The ninja version is 1.10.2.3
conda version is 4.4.10
I use the following commend to download pytorch: conda install pytorch torchvision torchaudio cudatoolkit=10.2 -c pytorch
so I got pytorch-1.11.0 and cuda-10.2
And then I clone the apex from nvidia, things still work pretty well now
and when I install the ninja with symbolic links
Failed occur:
fatal error: THC/THC.h: No such file or directory
and another error is
I search in google but I didn’t found anything useful.
I am not sure about it was caused by version or I can just simply download the file and paste it somewhere
Really appreciate for your help, but I think the problem is not caused by apex. I removed the conda environment and clone the apex using git clone GitHub - NVIDIA/apex: A PyTorch Extension: Tools for easy mixed precision and distributed training in Pytorch
and install it follow the commend as follow: pip install -v --disable-pip-version-check --no-cache-dir --global-option="–cpp_ext" --global-option="–cuda_ext" ./
The error is still the same, but I found that, it is some csrc/cuda/***.cu file couldn’t find the THC, for example :SigmoidFocalLoss_cuda.cu deform_pool_cuda.cu ROIPool_cuda.cu. Maybe I can find a newer version of these function somewhere? Or any advice I can solve if.
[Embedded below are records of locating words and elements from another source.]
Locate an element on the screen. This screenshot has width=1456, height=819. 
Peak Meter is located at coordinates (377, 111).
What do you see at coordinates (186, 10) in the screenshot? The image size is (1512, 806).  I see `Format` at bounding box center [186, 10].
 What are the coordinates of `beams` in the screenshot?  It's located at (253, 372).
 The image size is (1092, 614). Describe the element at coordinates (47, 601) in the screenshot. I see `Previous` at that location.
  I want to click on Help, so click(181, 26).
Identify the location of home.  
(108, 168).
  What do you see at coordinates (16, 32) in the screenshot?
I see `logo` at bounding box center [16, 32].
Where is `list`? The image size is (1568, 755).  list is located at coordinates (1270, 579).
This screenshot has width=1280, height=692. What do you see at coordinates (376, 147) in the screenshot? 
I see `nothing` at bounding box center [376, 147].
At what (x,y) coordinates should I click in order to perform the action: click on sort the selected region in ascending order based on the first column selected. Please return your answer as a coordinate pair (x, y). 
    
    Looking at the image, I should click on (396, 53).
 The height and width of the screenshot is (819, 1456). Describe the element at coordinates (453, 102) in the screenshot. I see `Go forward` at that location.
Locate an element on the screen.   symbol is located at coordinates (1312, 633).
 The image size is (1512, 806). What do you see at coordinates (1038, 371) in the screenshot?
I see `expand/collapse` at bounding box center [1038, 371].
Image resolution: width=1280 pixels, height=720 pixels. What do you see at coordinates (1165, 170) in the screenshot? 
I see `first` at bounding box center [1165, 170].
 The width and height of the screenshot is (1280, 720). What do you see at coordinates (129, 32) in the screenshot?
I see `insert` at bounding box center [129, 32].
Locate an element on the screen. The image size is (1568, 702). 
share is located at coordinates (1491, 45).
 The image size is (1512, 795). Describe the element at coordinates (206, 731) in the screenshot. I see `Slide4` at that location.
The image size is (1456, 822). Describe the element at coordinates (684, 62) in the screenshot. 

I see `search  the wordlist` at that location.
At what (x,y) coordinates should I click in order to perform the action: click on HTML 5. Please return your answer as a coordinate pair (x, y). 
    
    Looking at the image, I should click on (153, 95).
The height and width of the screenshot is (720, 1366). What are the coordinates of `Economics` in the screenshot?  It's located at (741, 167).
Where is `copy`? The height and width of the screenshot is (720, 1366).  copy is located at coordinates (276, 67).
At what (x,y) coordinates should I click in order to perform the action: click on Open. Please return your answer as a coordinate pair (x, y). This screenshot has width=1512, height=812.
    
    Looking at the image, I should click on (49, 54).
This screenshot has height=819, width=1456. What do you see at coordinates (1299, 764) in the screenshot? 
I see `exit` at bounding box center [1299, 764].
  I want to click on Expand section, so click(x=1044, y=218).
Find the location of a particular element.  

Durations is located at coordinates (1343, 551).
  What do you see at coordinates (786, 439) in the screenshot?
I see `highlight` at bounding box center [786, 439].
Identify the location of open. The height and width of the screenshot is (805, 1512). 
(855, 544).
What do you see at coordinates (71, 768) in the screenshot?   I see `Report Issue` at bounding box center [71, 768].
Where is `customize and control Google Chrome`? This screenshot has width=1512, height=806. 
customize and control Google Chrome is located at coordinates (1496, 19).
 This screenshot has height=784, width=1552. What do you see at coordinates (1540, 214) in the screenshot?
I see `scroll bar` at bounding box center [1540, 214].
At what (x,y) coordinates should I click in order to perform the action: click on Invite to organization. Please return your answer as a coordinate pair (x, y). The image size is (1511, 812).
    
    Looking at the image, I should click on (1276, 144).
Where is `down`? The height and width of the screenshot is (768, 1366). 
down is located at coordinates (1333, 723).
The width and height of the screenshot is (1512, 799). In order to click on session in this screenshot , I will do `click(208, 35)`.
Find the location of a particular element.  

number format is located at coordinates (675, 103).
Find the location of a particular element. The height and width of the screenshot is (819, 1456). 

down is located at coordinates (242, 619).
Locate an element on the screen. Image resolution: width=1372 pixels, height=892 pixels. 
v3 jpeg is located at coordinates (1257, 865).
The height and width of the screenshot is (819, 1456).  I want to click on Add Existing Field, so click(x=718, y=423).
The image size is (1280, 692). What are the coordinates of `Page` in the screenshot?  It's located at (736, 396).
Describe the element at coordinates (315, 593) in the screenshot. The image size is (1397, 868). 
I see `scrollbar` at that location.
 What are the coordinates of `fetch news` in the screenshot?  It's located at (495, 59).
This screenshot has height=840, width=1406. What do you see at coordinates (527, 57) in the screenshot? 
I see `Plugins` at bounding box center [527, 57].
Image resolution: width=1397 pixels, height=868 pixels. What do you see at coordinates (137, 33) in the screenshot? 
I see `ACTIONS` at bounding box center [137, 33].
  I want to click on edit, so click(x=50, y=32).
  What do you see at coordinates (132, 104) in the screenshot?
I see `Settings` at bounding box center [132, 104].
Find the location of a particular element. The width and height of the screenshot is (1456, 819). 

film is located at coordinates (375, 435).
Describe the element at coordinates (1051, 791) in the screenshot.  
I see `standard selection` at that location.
I might have misunderstood the issue as I thought you are running into the building error in apex.
Based on the function names, it seems you are trying to build maskrcnn_benchmark, which still uses the deprecated import here so you might either want to update it or skip its build.
Thank you for your help, I think I have solve the problem. It is caused by version of torch and cudatool. I reinstall pytorch for many times from 1.01 to 1.4 to 1.6 and the project can work now. Besides, I wonder why when I use conda commend to install pytorch and I get the cpu only version.
You could check which deprecated TH(C) methods are currently used in the code base and migrate them to the new ATen API. I would guess that the majority of actual function names should be equal but in a new namespace now (or without the TH tag in their name).
Im trying to compile a convolutional layer repository named “DCNv2” and have the same problem. I have installed CUDA 11.3 (docker image) and pytorch 1.12 and i have tried many things but any of them can solve it. I cant use another pytorch version because my gpu driver isnt compatible with cuda 11.6 (the other option for downloading pytorch) and my gpu isnt compatible with higher driver versions. I have tried to update ATen version but i havent found a higher version. I would appreciate any help. Thanks in advance.
PyTorch is compatible for all CUDA versions >= 10.2 at the moment, so you can pick whichever version would work for you.
As already described, the TH/THC namespace is deprecated and functions from it were moved to the ATen namespace. To fix build issues, check which TH(C) methods are used in the repository you are trying to build and move them to the new ATen calls.
Hi @ptrblck, thank you for the quick response! I have also figured out a solution from this post. I do have another general question about how to find out which ATen calls are for which TH(C) calls? Are there more guidance or tutorial?
Often the function name is the same and the namespace was just moved so you could remove the TH(C) from the operation and search for this op in the source code. If that doesn’t give you any matches, search for the TH(C) method and try to find the commit which moved it. I don’t think there is any mapping or so of all moved functions.